UK plays key role in Mars landing
UK space scientists and researchers were celebrating yesterday after successfully landing on Mars.
After a seven-month, 300 million-mile journey, US space agency NASA landed its Mars InSight lander on the dusty surface of the red planet shortly before 8pm on Monday, 27 November.
The InSight lander carries three instruments designed and built in the UK as part of the seismic package, supported by a £4million grant from the UK Space Agency. These microseismometer sensors were developed by Imperial College London and integrated with electronics built by the University of Oxford, supported by UK Research and Innovation’s Science and Technology Facilities Council (STFC) RAL Space.

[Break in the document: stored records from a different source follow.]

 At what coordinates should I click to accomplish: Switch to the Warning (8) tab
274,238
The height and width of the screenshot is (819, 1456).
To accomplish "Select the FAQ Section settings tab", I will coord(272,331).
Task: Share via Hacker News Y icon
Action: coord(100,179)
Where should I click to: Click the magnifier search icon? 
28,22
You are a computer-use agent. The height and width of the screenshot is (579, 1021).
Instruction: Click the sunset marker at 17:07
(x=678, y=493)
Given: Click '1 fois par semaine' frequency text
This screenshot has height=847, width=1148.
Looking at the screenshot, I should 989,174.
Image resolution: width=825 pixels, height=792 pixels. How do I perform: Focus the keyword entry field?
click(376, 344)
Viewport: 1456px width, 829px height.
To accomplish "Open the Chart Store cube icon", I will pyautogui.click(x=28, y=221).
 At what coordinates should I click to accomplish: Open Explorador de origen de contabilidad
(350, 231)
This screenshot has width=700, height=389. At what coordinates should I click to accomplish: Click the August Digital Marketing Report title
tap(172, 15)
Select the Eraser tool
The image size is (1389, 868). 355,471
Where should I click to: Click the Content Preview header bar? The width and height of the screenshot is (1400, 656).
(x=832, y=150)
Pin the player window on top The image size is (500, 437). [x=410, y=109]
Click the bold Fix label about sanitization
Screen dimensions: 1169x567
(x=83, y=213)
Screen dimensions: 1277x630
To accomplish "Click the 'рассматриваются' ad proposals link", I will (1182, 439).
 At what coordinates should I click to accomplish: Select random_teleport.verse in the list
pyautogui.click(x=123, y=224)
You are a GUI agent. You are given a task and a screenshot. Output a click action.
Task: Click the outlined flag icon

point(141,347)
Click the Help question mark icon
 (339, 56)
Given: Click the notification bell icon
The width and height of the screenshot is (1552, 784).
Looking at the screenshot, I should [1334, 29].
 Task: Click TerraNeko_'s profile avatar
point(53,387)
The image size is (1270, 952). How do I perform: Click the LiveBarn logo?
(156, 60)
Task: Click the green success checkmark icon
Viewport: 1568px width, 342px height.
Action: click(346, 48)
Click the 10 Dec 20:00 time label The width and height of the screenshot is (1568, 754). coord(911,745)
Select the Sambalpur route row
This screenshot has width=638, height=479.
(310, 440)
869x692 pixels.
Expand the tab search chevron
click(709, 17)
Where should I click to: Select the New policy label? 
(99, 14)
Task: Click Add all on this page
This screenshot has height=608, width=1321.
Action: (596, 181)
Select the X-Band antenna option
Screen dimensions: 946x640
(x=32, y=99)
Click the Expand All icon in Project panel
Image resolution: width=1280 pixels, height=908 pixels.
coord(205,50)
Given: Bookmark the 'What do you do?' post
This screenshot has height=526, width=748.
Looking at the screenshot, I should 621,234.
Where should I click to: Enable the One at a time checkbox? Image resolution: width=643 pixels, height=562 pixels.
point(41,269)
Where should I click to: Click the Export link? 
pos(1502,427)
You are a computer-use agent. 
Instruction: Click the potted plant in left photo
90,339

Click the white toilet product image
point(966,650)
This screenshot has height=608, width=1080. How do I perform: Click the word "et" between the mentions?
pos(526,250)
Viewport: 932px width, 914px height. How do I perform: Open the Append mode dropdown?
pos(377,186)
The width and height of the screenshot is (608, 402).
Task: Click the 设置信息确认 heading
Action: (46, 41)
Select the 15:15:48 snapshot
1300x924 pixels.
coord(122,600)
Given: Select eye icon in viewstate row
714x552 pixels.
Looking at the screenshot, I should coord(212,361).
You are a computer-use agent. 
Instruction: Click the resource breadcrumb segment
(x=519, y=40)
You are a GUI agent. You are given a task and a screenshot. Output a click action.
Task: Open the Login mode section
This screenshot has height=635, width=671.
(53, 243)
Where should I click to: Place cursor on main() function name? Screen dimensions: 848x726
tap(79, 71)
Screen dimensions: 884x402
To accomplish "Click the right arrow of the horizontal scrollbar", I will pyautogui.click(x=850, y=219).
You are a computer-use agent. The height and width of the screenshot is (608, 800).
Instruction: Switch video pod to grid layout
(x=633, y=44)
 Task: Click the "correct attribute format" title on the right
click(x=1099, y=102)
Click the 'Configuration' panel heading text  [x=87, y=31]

Dr Rain Irshad, Autonomous Systems Group Leader at STFC RAL Space, said: “I’m thrilled that the landing was so successful – it’s a real testament to the brilliant engineering work put in to the project by teams from across the US and Europe. Now we get to explore the inside of Mars.”
Previous Mars missions have focused on exploring the planet’s surface, but this mission is dedicated to exploring the planet’s structure beneath the surface – specifically looking at how the planet formed by listening in to seismic activity.
The lander will listen to the waves travelling through the planet from Marsquakes to build up a picture of the planet’s structure – the same technique used by geologists to understand the make-up of the Moon and Earth.
The instrument team will be joined by UK seismologists to analyse the data from all of the mission’s instruments.
The lander also has a primary seismometer and will use a heat probe to monitor the heat of the planet.